Current constituency
- Created: 1991
- Party: Rastriya Swatantra Party
- MP: Rajiv Khatri
- Bagmati MPA 2(A): Kiran Thapamagar (CPN (UML))
- Bagmati MPA 2(B): Rajendra Man Shrestha (Nepali Communist Party)

= Bhaktapur 2 =

Parliamentary constituency in Nepal

Bhaktapur 2 is one of two parliamentary constituencies of Bhaktapur District in Nepal. This constituency came into existence on the Constituency Delimitation Commission (CDC) report submitted on 31 August 2017.

== Incorporated areas ==
Bhaktapur 2 parliamentary constituency consists of Suryabinayak Municipality and Madhyapur Thimi Municipality.

== Assembly segments ==
It encompasses the following Bagmati Province Provincial Assembly segment

- Bhaktapur 2(A)
- Bhaktapur 2(B)

_TASK GOAL_. Translate this sentence from the Bhaktapur 2 text into Spanish: "Bhaktapur 2 parliamentary constituency consists of Suryabinayak Municipality and Madhyapur Thimi Municipality."

_DATA EXCERPT_.
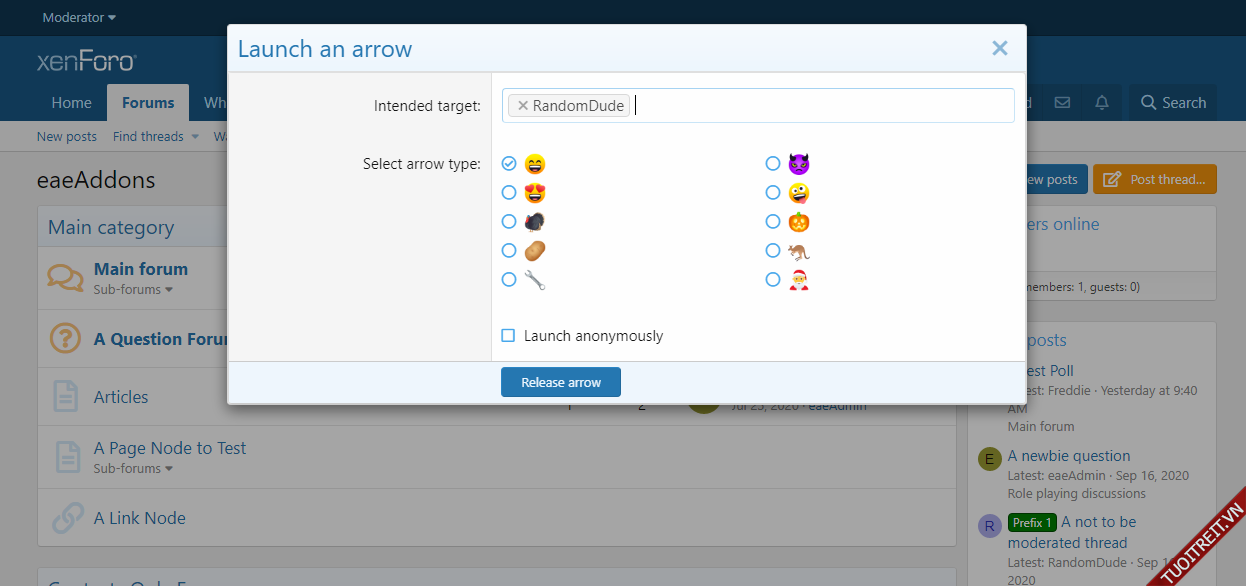Click the Main forum speech bubbles icon
Screen dimensions: 1246x586
tap(65, 278)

_OUTPUT OF THE TASK_. La circunscripción parlamentaria de Bhaktapur 2 está formada por el Municipio de Suryabinayak y el Municipio de Madhyapur Thimi.